Eleven years ago, when I was in graduate school, a physician I was working with mentioned that hand hygiene was a big problem for her hospital and they didn’t have a good way to solve it. Her observation was that providers were very busy and needed a reminder to perform hand hygiene. This is how our company started, responding to the request of a clinician.
Throughout this entire journey, the key foundational aspect that has guided our decision process at every step has been listening to – and doing everything in our power to respond to – clinician needs.
The first and most important lesson that we learned is that “needs” is plural. Despite hand hygiene being a relatively simple concept, it took us a while to understand that there are no “one size fits all” solutions.
I was working in an ICU with an early hand hygiene champion nurse who was helping to test our very first system. We had been working for a couple of weeks to refine things and everything was going great.
That lasted about 12 hours…The very next day, our champion had a new patient in the same room with RSV that was on isolation precautions. Everything we had worked to address went out the window because the nurse needed more time to gown and glove. It took a couple of years for technology to catch up, but we developed Adaptive Room Modes™ to respond to the need to have our system respond in real time to patient needs.
The very first iteration of the CHSH technology included an alarm that would beep when a clinician would fail to clean their hands. One of the first physicians we were working with took one look and responded “No beeps. Everything in my ICU beeps at me and I ignore all of them except the ventilator.” She was right – a beep wouldn’t work, so this is why we developed our Natural Language Voice Reminder™. This gently captures clinicians’ attention through the clutter of other, non-human sounds. To this day, this has been the single biggest driver of changing clinicians’ behavior.
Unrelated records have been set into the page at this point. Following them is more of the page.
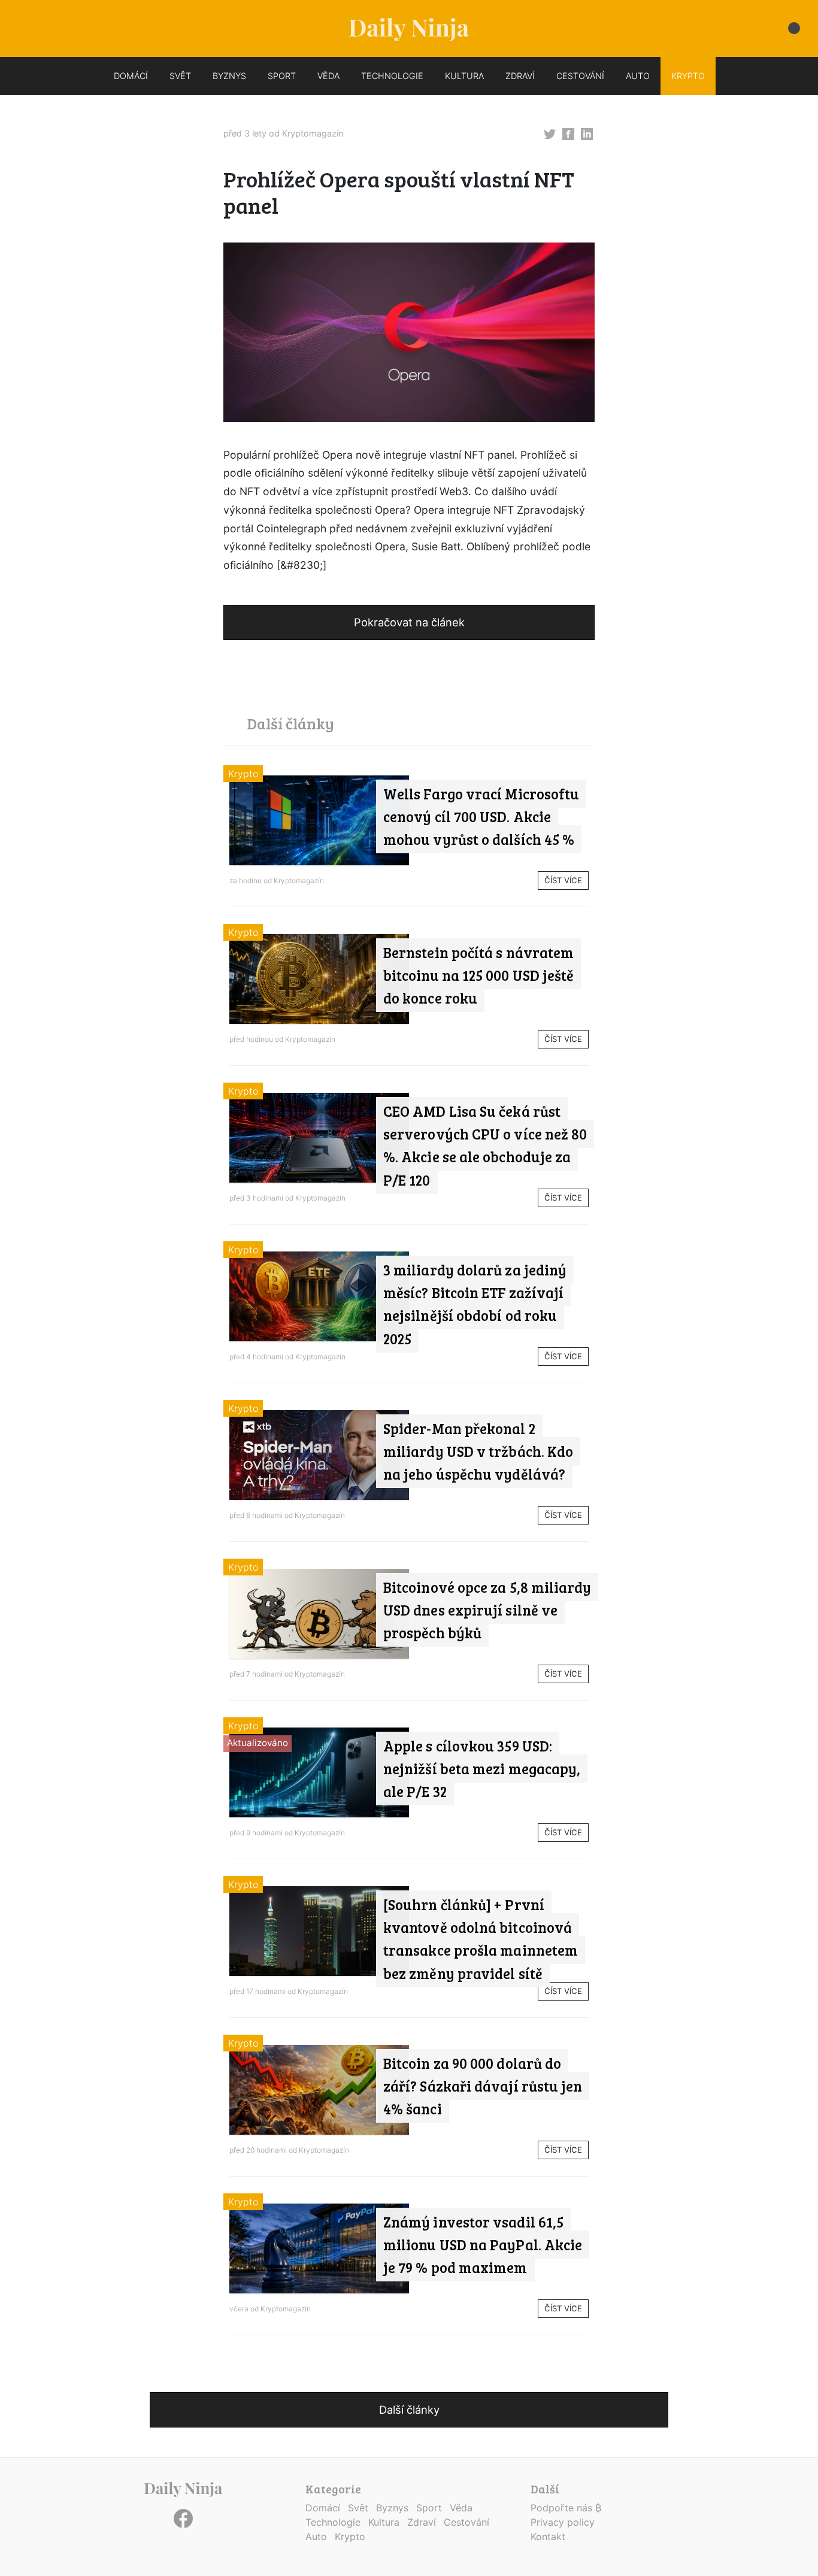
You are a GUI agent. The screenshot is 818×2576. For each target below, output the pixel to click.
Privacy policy (563, 2522)
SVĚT (180, 76)
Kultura (383, 2522)
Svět (358, 2508)
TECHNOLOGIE (392, 76)
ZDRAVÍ (520, 76)
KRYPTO (688, 76)
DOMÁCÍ (131, 76)
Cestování (466, 2522)
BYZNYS (229, 76)
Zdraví (421, 2522)
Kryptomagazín (312, 133)
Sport (429, 2508)
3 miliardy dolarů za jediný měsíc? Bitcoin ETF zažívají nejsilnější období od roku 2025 (474, 1304)
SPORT (282, 76)
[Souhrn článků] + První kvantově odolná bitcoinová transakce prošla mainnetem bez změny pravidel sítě (480, 1939)
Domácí (322, 2508)
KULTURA (464, 76)
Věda (461, 2508)
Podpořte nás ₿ (566, 2508)
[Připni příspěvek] (550, 133)
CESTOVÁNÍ (580, 76)
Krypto (243, 774)
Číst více (563, 880)
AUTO (638, 76)
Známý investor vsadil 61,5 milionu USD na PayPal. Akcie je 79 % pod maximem (482, 2245)
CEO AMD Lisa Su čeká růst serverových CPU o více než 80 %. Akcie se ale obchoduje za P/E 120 (485, 1145)
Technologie (332, 2522)
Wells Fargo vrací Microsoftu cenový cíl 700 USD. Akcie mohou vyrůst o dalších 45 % (481, 817)
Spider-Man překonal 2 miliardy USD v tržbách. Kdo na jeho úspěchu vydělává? (478, 1451)
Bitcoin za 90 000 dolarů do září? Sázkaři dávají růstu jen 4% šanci (482, 2086)
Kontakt (548, 2536)
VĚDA (328, 76)
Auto (316, 2536)
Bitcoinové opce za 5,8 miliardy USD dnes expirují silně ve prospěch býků (487, 1610)
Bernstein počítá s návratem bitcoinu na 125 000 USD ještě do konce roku (478, 975)
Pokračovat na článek (409, 622)
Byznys (392, 2508)
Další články (409, 2409)
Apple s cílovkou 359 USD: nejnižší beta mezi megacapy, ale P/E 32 (481, 1769)
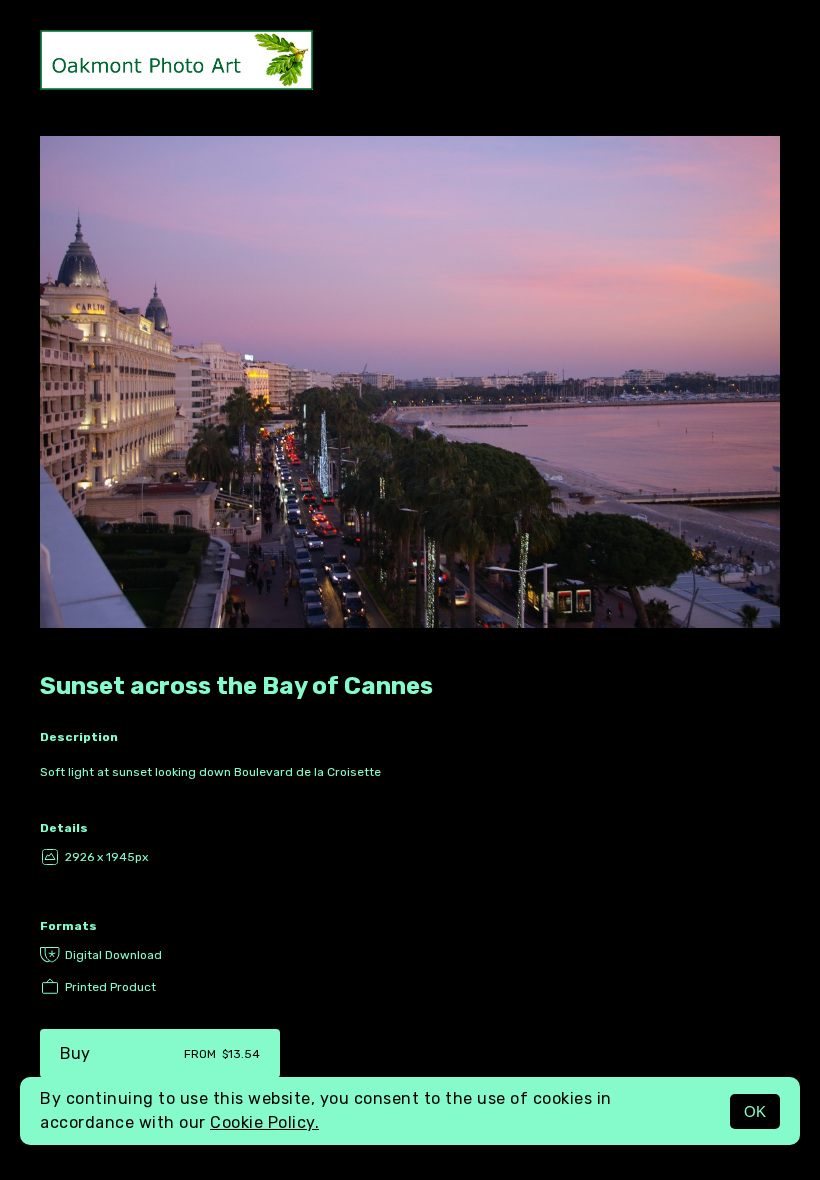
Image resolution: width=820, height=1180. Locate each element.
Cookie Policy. (264, 1122)
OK (755, 1111)
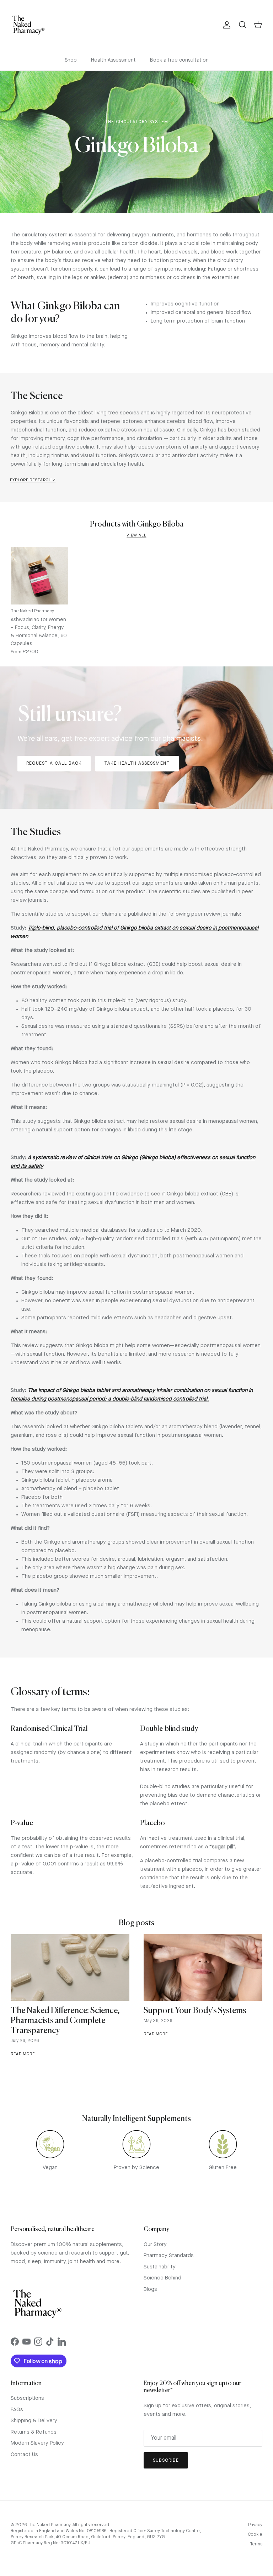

Our team continues to learn new things every day and respond to clinician request. I was in a critical care unit recently that had just turned on our Natural Language Voice Reminder™. I was talking with the staff and everything was going well except their corner room. All of the staff assigned to that room said that they needed an extra half second before the voice went off. We went to take a look and sure enough, the dispensers in that one room were a bit further from the door.
We have come a long way since our early days when it would take us months or years to develop the technology necessary to respond to their needs. I pulled out my phone, and within about 30 seconds, I re-programmed that room to give them the extra time needed.
Responding and adapting to each hospital’s real-world challenges is built into everything we do, from system setup to reporting. I constantly push our team to adapt our system to each hospital’s workflows and needs, rather than trying to force them to adapt to ours.